Here’s a common coding scenario for SQL Server developers:

“I want to see the oldest amount due for each account, along with the account number and due date, ordered by account number.”

Since the release of SQL Server 2005, the simplest way to do this has been to use a window function like ROW_NUMBER.  In many cases, everything you need can be done in a single SELECT statement with your window function. The trouble comes when you want to incorporate that function in some other way.

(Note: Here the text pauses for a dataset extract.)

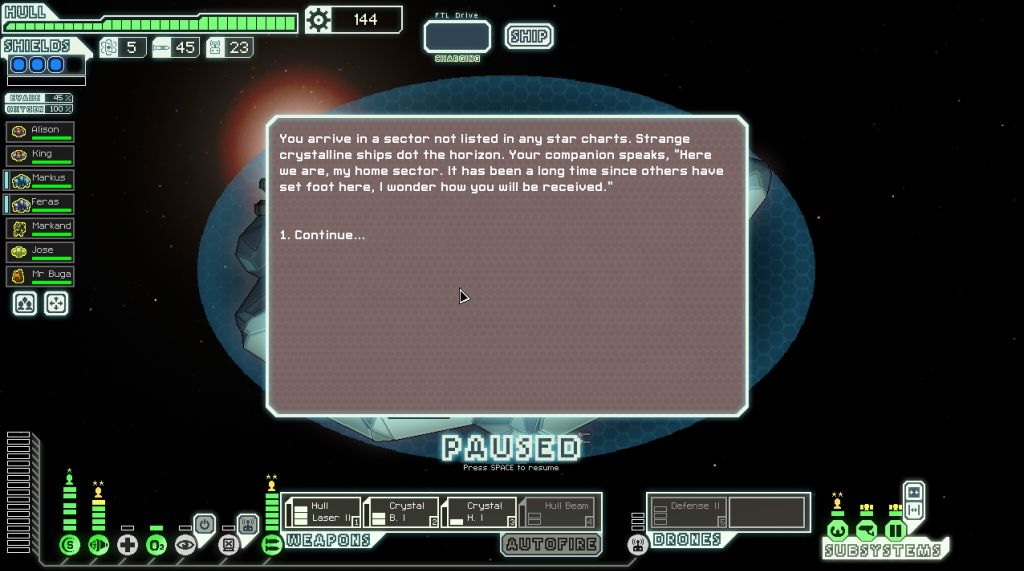Screen dimensions: 1024x571
Task: Select the Hull Laser II weapon slot
Action: coord(321,512)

For instance, using it a WHERE clause.

Let’s use this example from AdventureWorks2012:

/* This gives us all orders for each account as determined by DueDate
, and the result set is ordered by AccountNumber */

SELECT ROW_NUMBER() OVER (PARTITION BY AccountNumber ORDER BY DueDate) AS rn
, AccountNumber
, DueDate
, TotalDue
FROM Sales.SalesOrderHeader AS soh
ORDER BY AccountNumber

This works perfectly and gives us every row in the table. Now, let’s modify it to meet the scenario we outlined earlier, and only show the oldest order for each account.

We could try this…

/* This gives us the oldest order for each account as determined by DueDate */
SELECT ROW_NUMBER() OVER (PARTITION BY AccountNumber ORDER BY DueDate) AS rn
, AccountNumber
, DueDate
, TotalDue
FROM Sales.SalesOrderHeader AS soh
WHERE rn = 1
ORDER BY AccountNumber

…to which, SQL Server gives you a Dikembe Mutumbo finger-wag:

Msg 207, Level 16, State 1, Line 7
Invalid column name 'rn'.

“Invalid column name”?

Maybe we need to not alias it. Let’s try again.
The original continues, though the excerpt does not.